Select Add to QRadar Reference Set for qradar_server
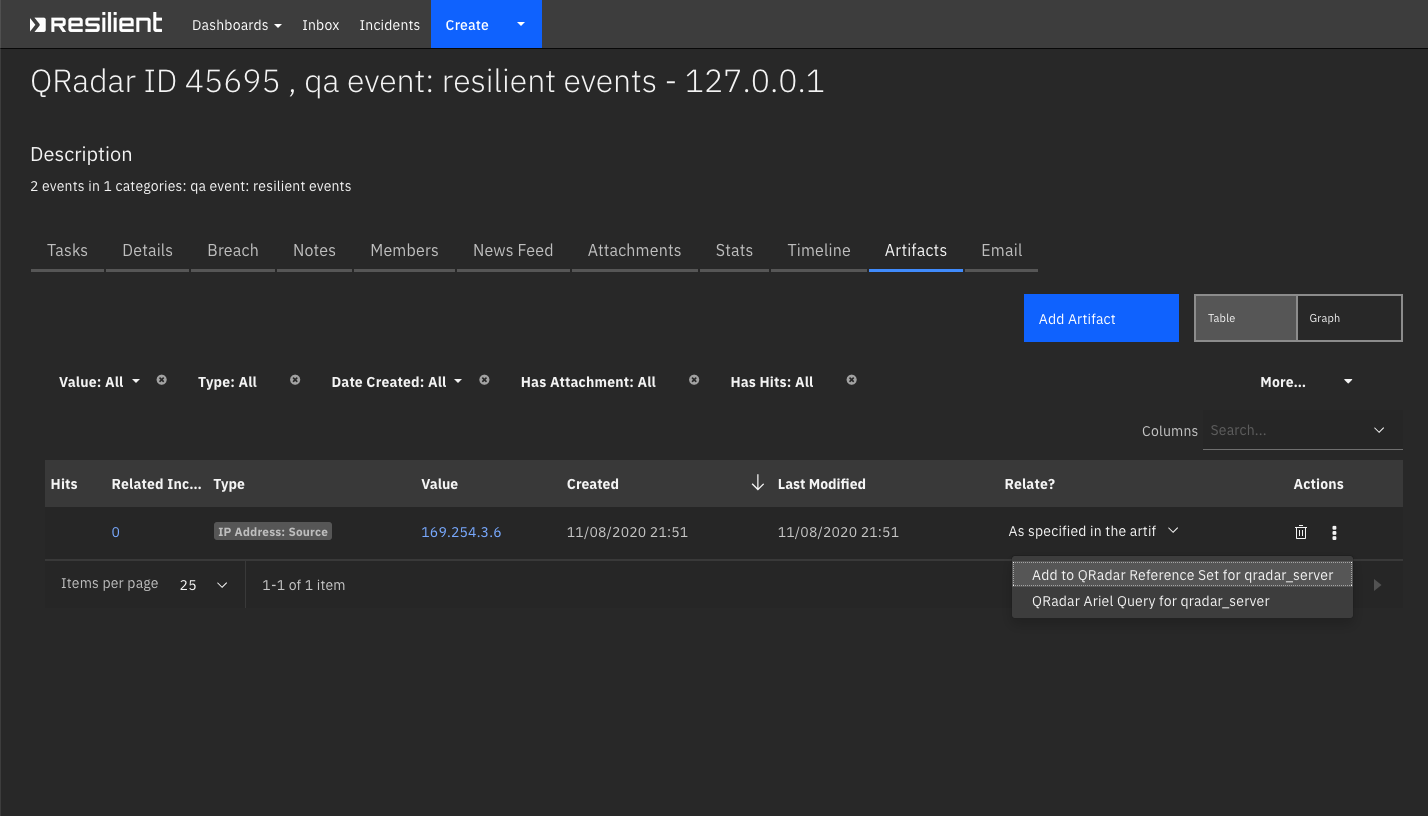The width and height of the screenshot is (1428, 816). click(x=1181, y=574)
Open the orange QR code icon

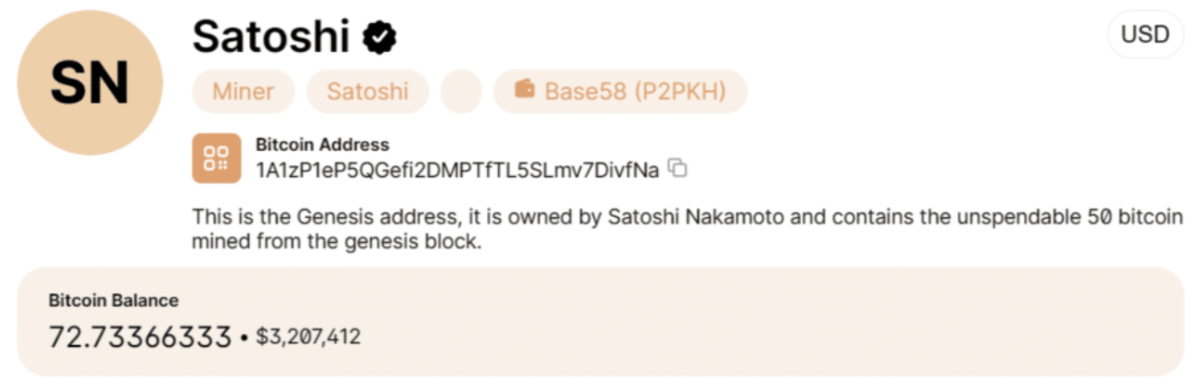click(x=216, y=158)
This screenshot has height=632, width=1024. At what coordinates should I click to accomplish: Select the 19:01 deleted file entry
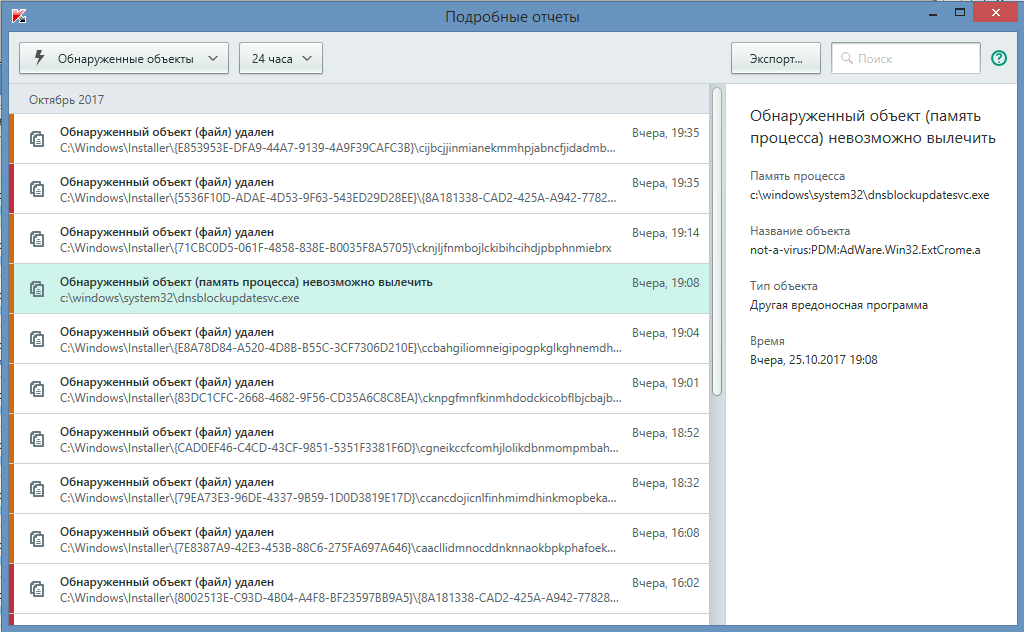(340, 390)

+ + + +

Only the lines from the line with "This screenshot has" to the end of the records should be repeated, exactly and without pictures.

* _ANSWER TO THE PROBLEM_
This screenshot has height=632, width=1024. At what coordinates should I click to accomplish: Select the 19:01 deleted file entry
(340, 390)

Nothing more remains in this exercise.